Mir war immer bewusst: Wer glaubt und Gott vertraut, weiß sich nie allein. Diese Grundüberzeugung gab mir stets Kraft, die „politischen Herausforderungen“ in Rumänien lange zu bestehen. Ich fühlte mich mit den Gläubigen im Gebet verbunden und durch das Gebet getragen. Viele Betende, viele Menschen, ob jung oder alt, standen hinter mir. Danke, Gott vergelte es allen!

Vor vierzig Jahren, 1981, kamen Sie in die Bundesrepublik Deutschland, um den Schlingen der Securitate beziehungsweise des kommunistischen Systems zu entkommen. Sie haben diesen Schritt getan und im Alter von 45 Jahren nochmals einen Neuanfang gewagt. Von 1982 bis 2003 waren Sie im Erzbistum Bamberg als Pfarrer von Münchberg mit den Filialen Sparneck, Zell und Weißdorf tätig. Erzbischof Karl Braun ernannte Sie zum Erzbischöflichen Geistlichen Rat. Diese Zeit bezeichneten Sie als die intensivste Zeit ihres Lebens. Weshalb?

An keiner der vorherigen Stationen war ich so lange wie in Münchberg tätig. Über 20 Jahre konnte ich hier seelsorgerisch wirken, die Pfarrei verantwortlich leiten, das geistliche Leben weitgehend gestalten sowie ein mir stets wichtiges Ziel verwirklichen: Ökumene leben mit den anderen Konfessionen vor Ort. 

Auch wurden mir in dieser Zeit verschiedene Ämter und Ehrenämter übertragen: Präses der Kolpingfamilie, Vorstand der Kindergärten sowie die Beauftragungen der Deutschen Bischofskonferenz und des St.-Gerhards-Werks.
Die Aufgaben in der Seelsorge sind intensiv und vielfältig, wenn man ein Herz hat und nach dem Vorbild Jesu arbeitet. Denn Menschen haben ein gutes Gespür und erkennen, wer sich um ihre Sorgen und Nöte kümmert. Dieses Feedback motivierte und begeisterte mich.

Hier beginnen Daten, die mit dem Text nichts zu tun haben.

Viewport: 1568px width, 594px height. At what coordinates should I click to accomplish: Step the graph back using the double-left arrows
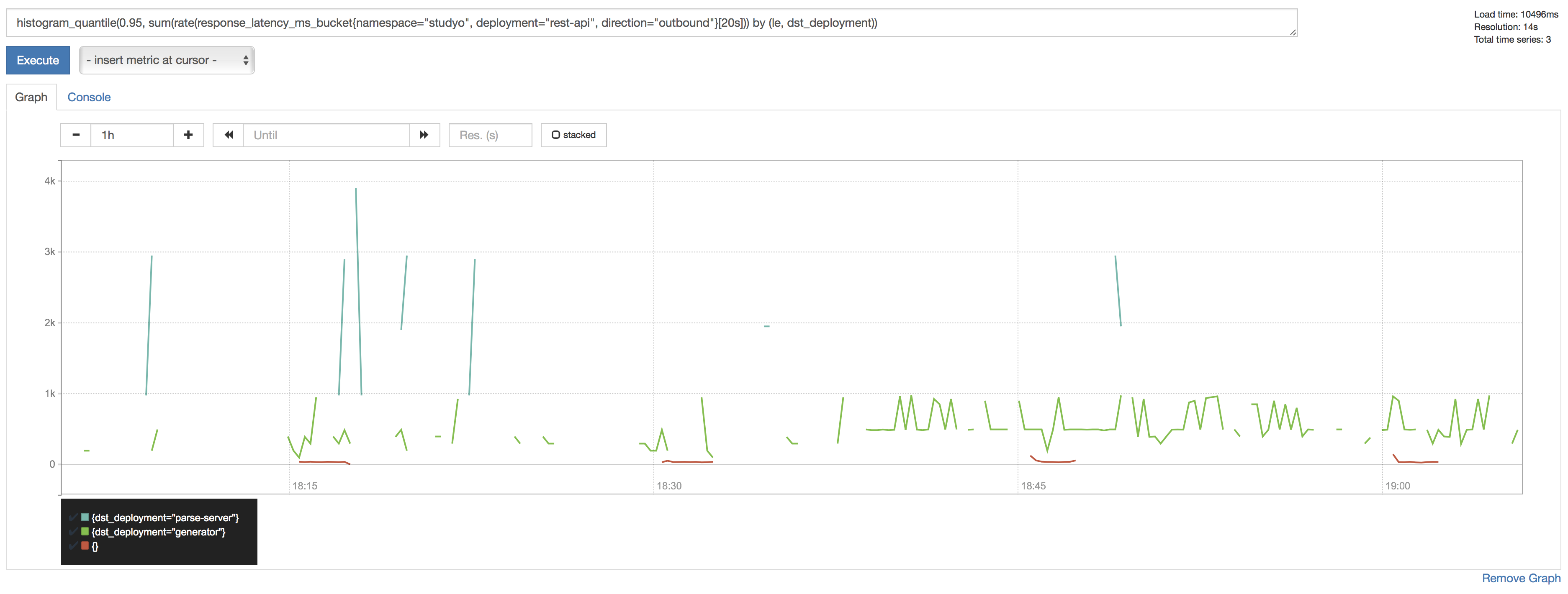point(228,135)
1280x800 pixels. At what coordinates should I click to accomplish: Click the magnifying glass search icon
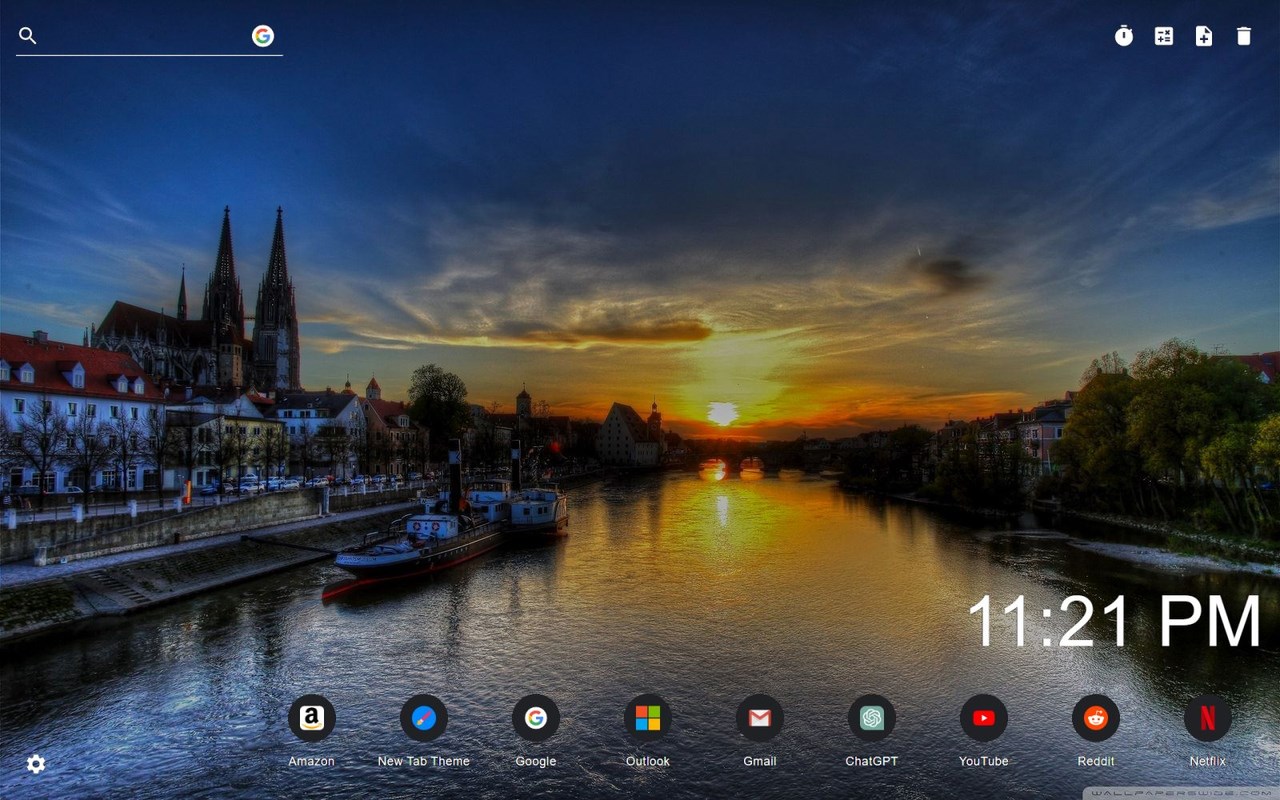tap(28, 36)
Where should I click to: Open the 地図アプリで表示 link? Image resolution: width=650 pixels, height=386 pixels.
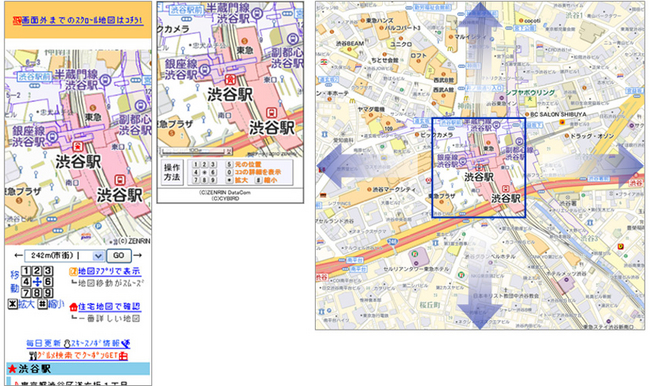pyautogui.click(x=105, y=272)
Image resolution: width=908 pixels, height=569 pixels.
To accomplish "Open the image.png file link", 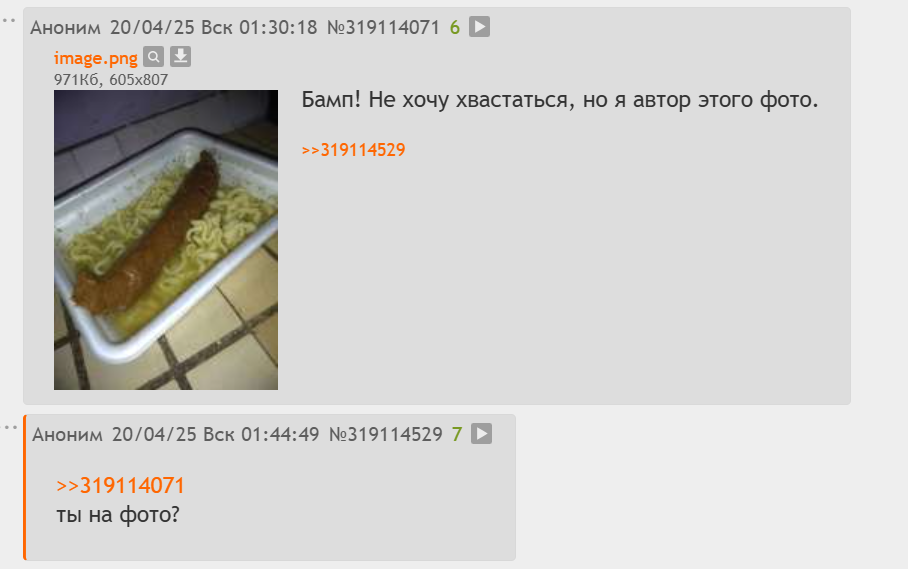I will click(x=96, y=58).
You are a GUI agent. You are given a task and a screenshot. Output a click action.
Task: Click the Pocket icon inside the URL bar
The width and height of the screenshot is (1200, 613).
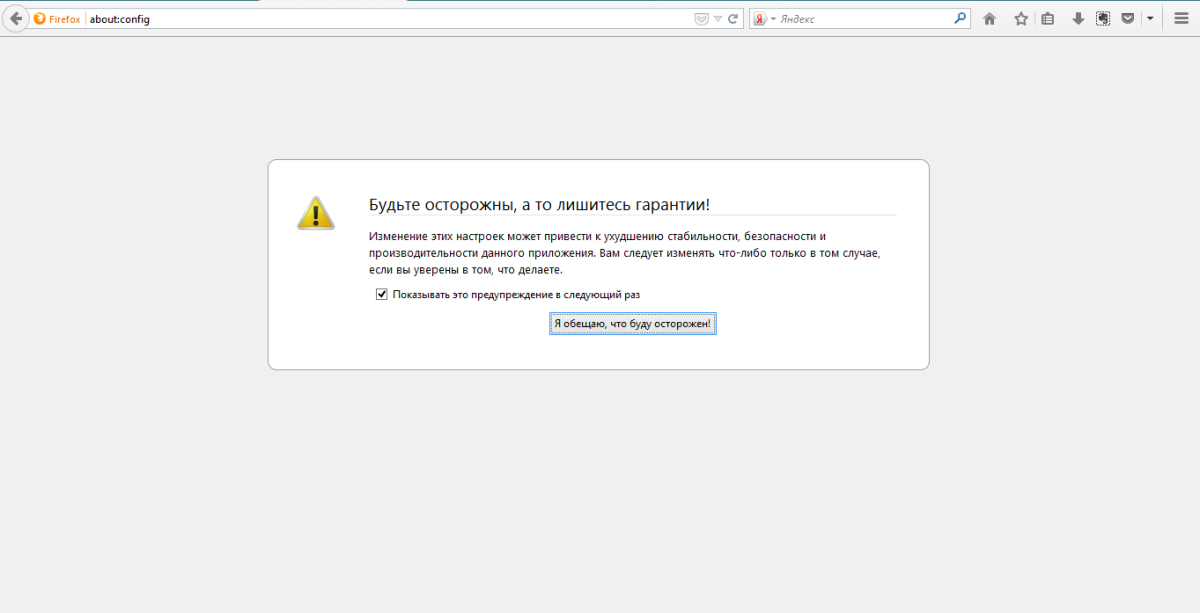[701, 19]
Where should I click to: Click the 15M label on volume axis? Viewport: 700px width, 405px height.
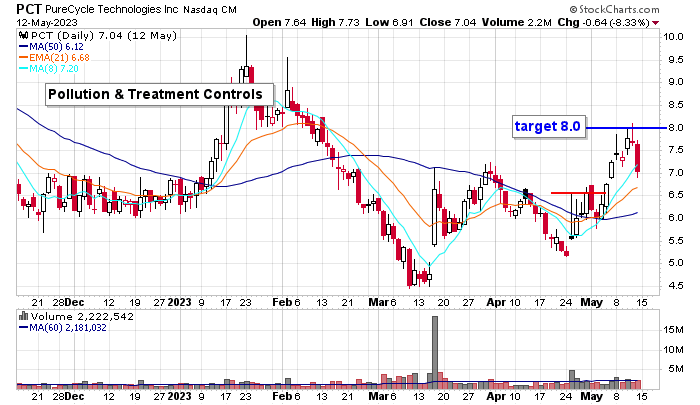coord(673,327)
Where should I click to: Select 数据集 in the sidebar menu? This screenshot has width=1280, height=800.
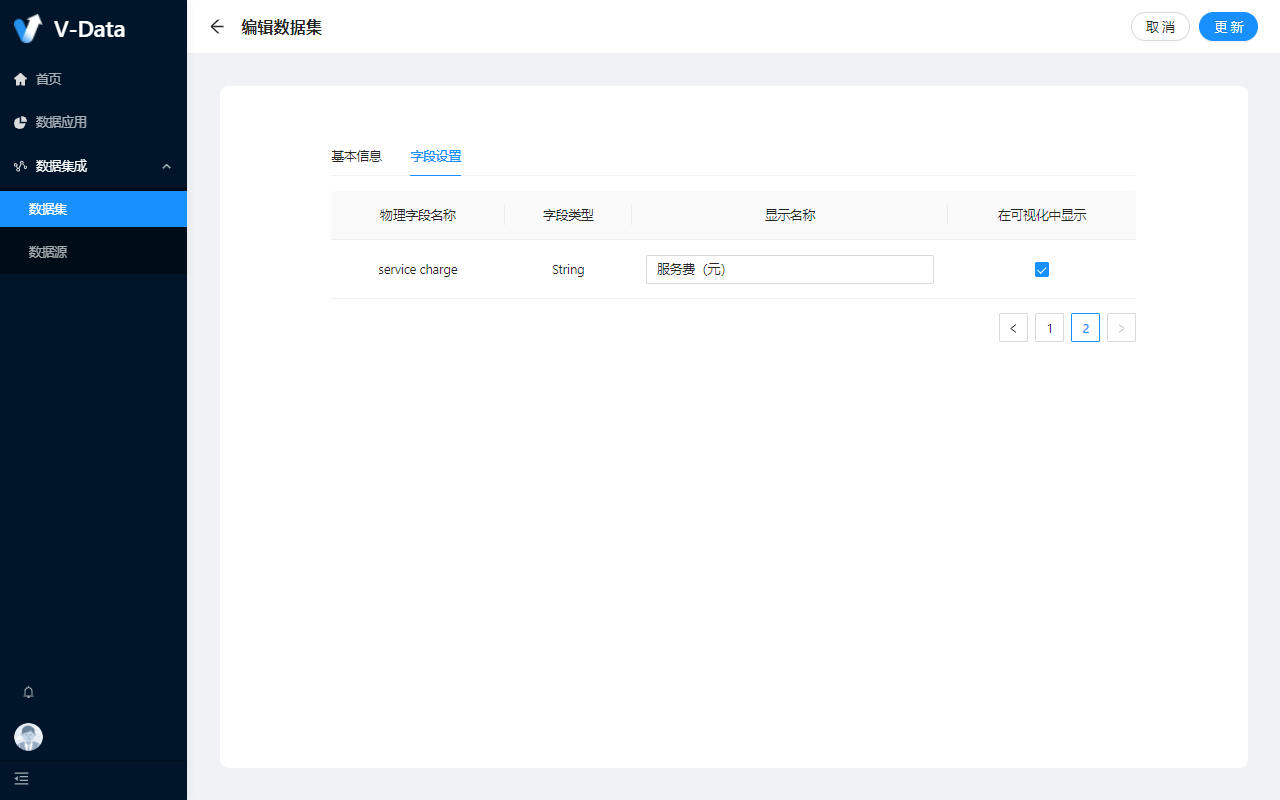tap(48, 209)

Sie waren von 1984 bis 2003 Schuldekan und Religionslehrer am Gymnasium in Münchberg. An welche Erfahrungen mit Schülerinnen und Schülern erinnern Sie sich gerne?

Natürlich gab es viele schöne und herausfordernde Situationen. Als Religionslehrer war für mich immer wichtig, den jungen Menschen Glaubenserlebnisse zu ermöglichen und sie zu fördern. Am Ende eines Schuljahres am Gymnasium in Münchberg kamen drei Mädchen zu mir und sagten: „Herr Pfarrer, Sie haben es uns nicht immer leicht gemacht. Aber Sie haben uns viel fürs Leben mitgegeben.“ Das ist genug Lob und Anerkennung für einen Priester. 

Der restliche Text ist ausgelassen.